**Exercise prompt:** Retype the records exactly.

Saved data entries

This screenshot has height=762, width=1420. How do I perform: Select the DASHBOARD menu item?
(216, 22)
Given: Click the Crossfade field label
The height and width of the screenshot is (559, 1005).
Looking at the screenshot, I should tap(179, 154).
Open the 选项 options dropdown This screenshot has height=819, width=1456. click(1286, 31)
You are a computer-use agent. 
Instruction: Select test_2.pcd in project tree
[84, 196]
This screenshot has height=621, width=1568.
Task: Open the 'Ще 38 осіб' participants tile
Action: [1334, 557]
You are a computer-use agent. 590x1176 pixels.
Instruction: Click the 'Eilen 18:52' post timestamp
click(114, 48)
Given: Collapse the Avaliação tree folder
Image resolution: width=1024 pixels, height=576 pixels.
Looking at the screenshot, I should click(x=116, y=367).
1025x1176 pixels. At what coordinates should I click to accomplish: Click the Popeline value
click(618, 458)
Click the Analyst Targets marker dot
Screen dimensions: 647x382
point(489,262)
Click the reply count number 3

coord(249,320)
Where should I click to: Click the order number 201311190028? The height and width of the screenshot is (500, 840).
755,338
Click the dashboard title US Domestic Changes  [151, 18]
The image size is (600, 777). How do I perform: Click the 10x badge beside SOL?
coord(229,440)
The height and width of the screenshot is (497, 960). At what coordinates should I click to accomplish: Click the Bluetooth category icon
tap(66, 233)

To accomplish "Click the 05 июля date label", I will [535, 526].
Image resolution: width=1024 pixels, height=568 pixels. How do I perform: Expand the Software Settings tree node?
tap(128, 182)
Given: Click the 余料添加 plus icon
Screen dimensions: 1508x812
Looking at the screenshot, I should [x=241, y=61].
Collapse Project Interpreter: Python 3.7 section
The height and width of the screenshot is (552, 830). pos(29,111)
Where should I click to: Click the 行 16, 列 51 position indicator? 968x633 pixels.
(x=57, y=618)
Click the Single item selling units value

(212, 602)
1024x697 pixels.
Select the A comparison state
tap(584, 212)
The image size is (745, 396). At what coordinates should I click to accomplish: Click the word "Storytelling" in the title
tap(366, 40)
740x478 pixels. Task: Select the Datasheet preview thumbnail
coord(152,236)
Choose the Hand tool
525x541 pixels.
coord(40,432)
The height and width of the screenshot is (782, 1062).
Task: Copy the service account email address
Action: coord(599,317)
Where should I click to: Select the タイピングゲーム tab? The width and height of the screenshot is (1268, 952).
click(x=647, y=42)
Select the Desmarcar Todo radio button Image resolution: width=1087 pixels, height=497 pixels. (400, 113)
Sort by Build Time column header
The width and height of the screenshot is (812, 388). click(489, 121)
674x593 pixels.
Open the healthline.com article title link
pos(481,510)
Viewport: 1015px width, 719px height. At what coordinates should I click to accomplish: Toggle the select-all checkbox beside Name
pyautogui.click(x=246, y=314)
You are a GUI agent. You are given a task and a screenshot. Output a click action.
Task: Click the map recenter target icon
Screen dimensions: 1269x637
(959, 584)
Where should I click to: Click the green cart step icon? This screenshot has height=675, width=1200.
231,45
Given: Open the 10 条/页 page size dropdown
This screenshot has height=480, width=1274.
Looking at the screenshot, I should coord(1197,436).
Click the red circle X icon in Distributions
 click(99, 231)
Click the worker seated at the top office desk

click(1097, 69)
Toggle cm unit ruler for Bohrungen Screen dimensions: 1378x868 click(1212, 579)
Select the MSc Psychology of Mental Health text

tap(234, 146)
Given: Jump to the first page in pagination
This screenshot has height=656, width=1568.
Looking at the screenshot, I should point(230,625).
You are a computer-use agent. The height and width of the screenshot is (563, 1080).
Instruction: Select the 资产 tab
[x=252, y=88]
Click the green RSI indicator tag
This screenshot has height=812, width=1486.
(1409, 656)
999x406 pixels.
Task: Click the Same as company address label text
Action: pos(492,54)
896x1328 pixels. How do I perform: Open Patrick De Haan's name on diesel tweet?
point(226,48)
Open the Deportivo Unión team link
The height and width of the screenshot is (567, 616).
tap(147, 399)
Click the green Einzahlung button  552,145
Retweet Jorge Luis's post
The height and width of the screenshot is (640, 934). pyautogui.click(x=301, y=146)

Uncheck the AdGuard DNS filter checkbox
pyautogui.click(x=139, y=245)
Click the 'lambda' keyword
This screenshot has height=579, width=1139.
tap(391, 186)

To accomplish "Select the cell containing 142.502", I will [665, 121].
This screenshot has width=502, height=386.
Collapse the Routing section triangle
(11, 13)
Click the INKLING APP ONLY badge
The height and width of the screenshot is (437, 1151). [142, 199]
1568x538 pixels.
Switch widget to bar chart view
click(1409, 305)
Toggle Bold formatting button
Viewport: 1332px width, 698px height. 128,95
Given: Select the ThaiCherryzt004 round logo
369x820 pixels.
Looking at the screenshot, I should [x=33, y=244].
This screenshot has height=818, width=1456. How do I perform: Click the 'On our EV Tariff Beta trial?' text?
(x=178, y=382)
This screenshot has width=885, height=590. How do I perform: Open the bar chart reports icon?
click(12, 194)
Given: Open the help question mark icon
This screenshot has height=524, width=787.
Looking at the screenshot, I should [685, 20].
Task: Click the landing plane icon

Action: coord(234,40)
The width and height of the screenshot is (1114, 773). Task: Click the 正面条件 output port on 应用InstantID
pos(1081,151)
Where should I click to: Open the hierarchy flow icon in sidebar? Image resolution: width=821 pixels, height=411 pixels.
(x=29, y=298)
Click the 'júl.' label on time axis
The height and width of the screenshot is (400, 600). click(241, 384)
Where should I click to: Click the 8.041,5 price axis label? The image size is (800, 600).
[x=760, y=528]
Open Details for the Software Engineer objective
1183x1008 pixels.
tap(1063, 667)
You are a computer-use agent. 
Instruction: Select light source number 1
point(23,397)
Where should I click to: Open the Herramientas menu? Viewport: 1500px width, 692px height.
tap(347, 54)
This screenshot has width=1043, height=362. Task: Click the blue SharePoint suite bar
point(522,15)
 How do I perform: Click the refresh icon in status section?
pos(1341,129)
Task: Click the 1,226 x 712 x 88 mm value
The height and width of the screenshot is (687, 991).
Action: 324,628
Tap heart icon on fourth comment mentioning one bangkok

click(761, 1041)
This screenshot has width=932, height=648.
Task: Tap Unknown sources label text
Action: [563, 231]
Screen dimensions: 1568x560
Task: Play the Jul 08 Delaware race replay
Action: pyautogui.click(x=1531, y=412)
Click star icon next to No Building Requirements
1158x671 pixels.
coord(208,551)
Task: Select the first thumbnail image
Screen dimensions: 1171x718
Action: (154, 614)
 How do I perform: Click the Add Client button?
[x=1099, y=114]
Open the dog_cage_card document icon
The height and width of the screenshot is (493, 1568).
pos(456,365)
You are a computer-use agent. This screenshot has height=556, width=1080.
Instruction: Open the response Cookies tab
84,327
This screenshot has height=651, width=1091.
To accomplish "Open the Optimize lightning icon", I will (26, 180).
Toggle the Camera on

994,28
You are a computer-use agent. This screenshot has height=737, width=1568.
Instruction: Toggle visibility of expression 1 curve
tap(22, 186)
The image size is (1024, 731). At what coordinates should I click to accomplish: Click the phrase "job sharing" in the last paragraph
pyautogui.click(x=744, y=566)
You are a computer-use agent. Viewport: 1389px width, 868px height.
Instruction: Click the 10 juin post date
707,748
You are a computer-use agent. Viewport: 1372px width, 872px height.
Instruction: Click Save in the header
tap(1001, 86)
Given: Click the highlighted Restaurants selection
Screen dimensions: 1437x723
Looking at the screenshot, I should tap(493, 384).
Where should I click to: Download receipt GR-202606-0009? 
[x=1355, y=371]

**Exercise output:**
This screenshot has height=762, width=1420. How do I perform: Select the DASHBOARD menu item?
(216, 22)
Given: Click the Crossfade field label
The height and width of the screenshot is (559, 1005).
Looking at the screenshot, I should tap(179, 154).
Open the 选项 options dropdown This screenshot has height=819, width=1456. click(1286, 31)
You are a computer-use agent. 
Instruction: Select test_2.pcd in project tree
[84, 196]
This screenshot has height=621, width=1568.
Task: Open the 'Ще 38 осіб' participants tile
Action: [1334, 557]
You are a computer-use agent. 590x1176 pixels.
Instruction: Click the 'Eilen 18:52' post timestamp
click(114, 48)
Given: Collapse the Avaliação tree folder
Image resolution: width=1024 pixels, height=576 pixels.
Looking at the screenshot, I should click(x=116, y=367).
1025x1176 pixels. At what coordinates should I click to accomplish: Click the Popeline value
click(618, 458)
Click the Analyst Targets marker dot
Screen dimensions: 647x382
point(489,262)
Click the reply count number 3

coord(249,320)
Where should I click to: Click the order number 201311190028? The height and width of the screenshot is (500, 840).
755,338
Click the dashboard title US Domestic Changes  [151, 18]
The image size is (600, 777). How do I perform: Click the 10x badge beside SOL?
coord(229,440)
The height and width of the screenshot is (497, 960). At what coordinates should I click to accomplish: Click the Bluetooth category icon
tap(66, 233)

To accomplish "Click the 05 июля date label", I will [535, 526].
Image resolution: width=1024 pixels, height=568 pixels. How do I perform: Expand the Software Settings tree node?
tap(128, 182)
Given: Click the 余料添加 plus icon
Screen dimensions: 1508x812
Looking at the screenshot, I should [x=241, y=61].
Collapse Project Interpreter: Python 3.7 section
The height and width of the screenshot is (552, 830). pos(29,111)
Where should I click to: Click the 行 16, 列 51 position indicator? 968x633 pixels.
(x=57, y=618)
Click the Single item selling units value

(212, 602)
1024x697 pixels.
Select the A comparison state
tap(584, 212)
The image size is (745, 396). At what coordinates should I click to accomplish: Click the word "Storytelling" in the title
tap(366, 40)
740x478 pixels. Task: Select the Datasheet preview thumbnail
coord(152,236)
Choose the Hand tool
525x541 pixels.
coord(40,432)
The height and width of the screenshot is (782, 1062).
Task: Copy the service account email address
Action: coord(599,317)
Where should I click to: Select the タイピングゲーム tab? The width and height of the screenshot is (1268, 952).
click(x=647, y=42)
Select the Desmarcar Todo radio button Image resolution: width=1087 pixels, height=497 pixels. (400, 113)
Sort by Build Time column header
The width and height of the screenshot is (812, 388). click(489, 121)
674x593 pixels.
Open the healthline.com article title link
pos(481,510)
Viewport: 1015px width, 719px height. At what coordinates should I click to accomplish: Toggle the select-all checkbox beside Name
pyautogui.click(x=246, y=314)
You are a GUI agent. You are given a task and a screenshot. Output a click action.
Task: Click the map recenter target icon
Screen dimensions: 1269x637
(959, 584)
Where should I click to: Click the green cart step icon? This screenshot has height=675, width=1200.
231,45
Given: Open the 10 条/页 page size dropdown
This screenshot has height=480, width=1274.
Looking at the screenshot, I should coord(1197,436).
Click the red circle X icon in Distributions
 click(99, 231)
Click the worker seated at the top office desk

click(1097, 69)
Toggle cm unit ruler for Bohrungen Screen dimensions: 1378x868 click(1212, 579)
Select the MSc Psychology of Mental Health text

tap(234, 146)
Given: Jump to the first page in pagination
This screenshot has height=656, width=1568.
Looking at the screenshot, I should point(230,625).
You are a computer-use agent. The height and width of the screenshot is (563, 1080).
Instruction: Select the 资产 tab
[x=252, y=88]
Click the green RSI indicator tag
This screenshot has height=812, width=1486.
(1409, 656)
999x406 pixels.
Task: Click the Same as company address label text
Action: pos(492,54)
896x1328 pixels. How do I perform: Open Patrick De Haan's name on diesel tweet?
point(226,48)
Open the Deportivo Unión team link
The height and width of the screenshot is (567, 616).
tap(147, 399)
Click the green Einzahlung button  552,145
Retweet Jorge Luis's post
The height and width of the screenshot is (640, 934). pyautogui.click(x=301, y=146)

Uncheck the AdGuard DNS filter checkbox
pyautogui.click(x=139, y=245)
Click the 'lambda' keyword
This screenshot has height=579, width=1139.
tap(391, 186)

To accomplish "Select the cell containing 142.502", I will [665, 121].
This screenshot has width=502, height=386.
Collapse the Routing section triangle
(11, 13)
Click the INKLING APP ONLY badge
The height and width of the screenshot is (437, 1151). [142, 199]
1568x538 pixels.
Switch widget to bar chart view
click(1409, 305)
Toggle Bold formatting button
Viewport: 1332px width, 698px height. 128,95
Given: Select the ThaiCherryzt004 round logo
369x820 pixels.
Looking at the screenshot, I should [x=33, y=244].
This screenshot has height=818, width=1456. How do I perform: Click the 'On our EV Tariff Beta trial?' text?
(x=178, y=382)
This screenshot has width=885, height=590. How do I perform: Open the bar chart reports icon?
click(12, 194)
Given: Open the help question mark icon
This screenshot has height=524, width=787.
Looking at the screenshot, I should [685, 20].
Task: Click the landing plane icon

Action: coord(234,40)
The width and height of the screenshot is (1114, 773). Task: Click the 正面条件 output port on 应用InstantID
pos(1081,151)
Where should I click to: Open the hierarchy flow icon in sidebar? Image resolution: width=821 pixels, height=411 pixels.
(x=29, y=298)
Click the 'júl.' label on time axis
The height and width of the screenshot is (400, 600). click(241, 384)
Where should I click to: Click the 8.041,5 price axis label? The image size is (800, 600).
[x=760, y=528]
Open Details for the Software Engineer objective
1183x1008 pixels.
tap(1063, 667)
You are a computer-use agent. 
Instruction: Select light source number 1
point(23,397)
Where should I click to: Open the Herramientas menu? Viewport: 1500px width, 692px height.
tap(347, 54)
This screenshot has width=1043, height=362. Task: Click the blue SharePoint suite bar
point(522,15)
 How do I perform: Click the refresh icon in status section?
pos(1341,129)
Task: Click the 1,226 x 712 x 88 mm value
The height and width of the screenshot is (687, 991).
Action: 324,628
Tap heart icon on fourth comment mentioning one bangkok

click(761, 1041)
This screenshot has width=932, height=648.
Task: Tap Unknown sources label text
Action: [563, 231]
Screen dimensions: 1568x560
Task: Play the Jul 08 Delaware race replay
Action: pyautogui.click(x=1531, y=412)
Click star icon next to No Building Requirements
1158x671 pixels.
coord(208,551)
Task: Select the first thumbnail image
Screen dimensions: 1171x718
Action: (154, 614)
 How do I perform: Click the Add Client button?
[x=1099, y=114]
Open the dog_cage_card document icon
The height and width of the screenshot is (493, 1568).
pos(456,365)
You are a computer-use agent. This screenshot has height=556, width=1080.
Instruction: Open the response Cookies tab
84,327
This screenshot has height=651, width=1091.
To accomplish "Open the Optimize lightning icon", I will (26, 180).
Toggle the Camera on

994,28
You are a computer-use agent. This screenshot has height=737, width=1568.
Instruction: Toggle visibility of expression 1 curve
tap(22, 186)
The image size is (1024, 731). At what coordinates should I click to accomplish: Click the phrase "job sharing" in the last paragraph
pyautogui.click(x=744, y=566)
You are a computer-use agent. Viewport: 1389px width, 868px height.
Instruction: Click the 10 juin post date
707,748
You are a computer-use agent. Viewport: 1372px width, 872px height.
Instruction: Click Save in the header
tap(1001, 86)
Given: Click the highlighted Restaurants selection
Screen dimensions: 1437x723
Looking at the screenshot, I should tap(493, 384).
Where should I click to: Download receipt GR-202606-0009? 
[x=1355, y=371]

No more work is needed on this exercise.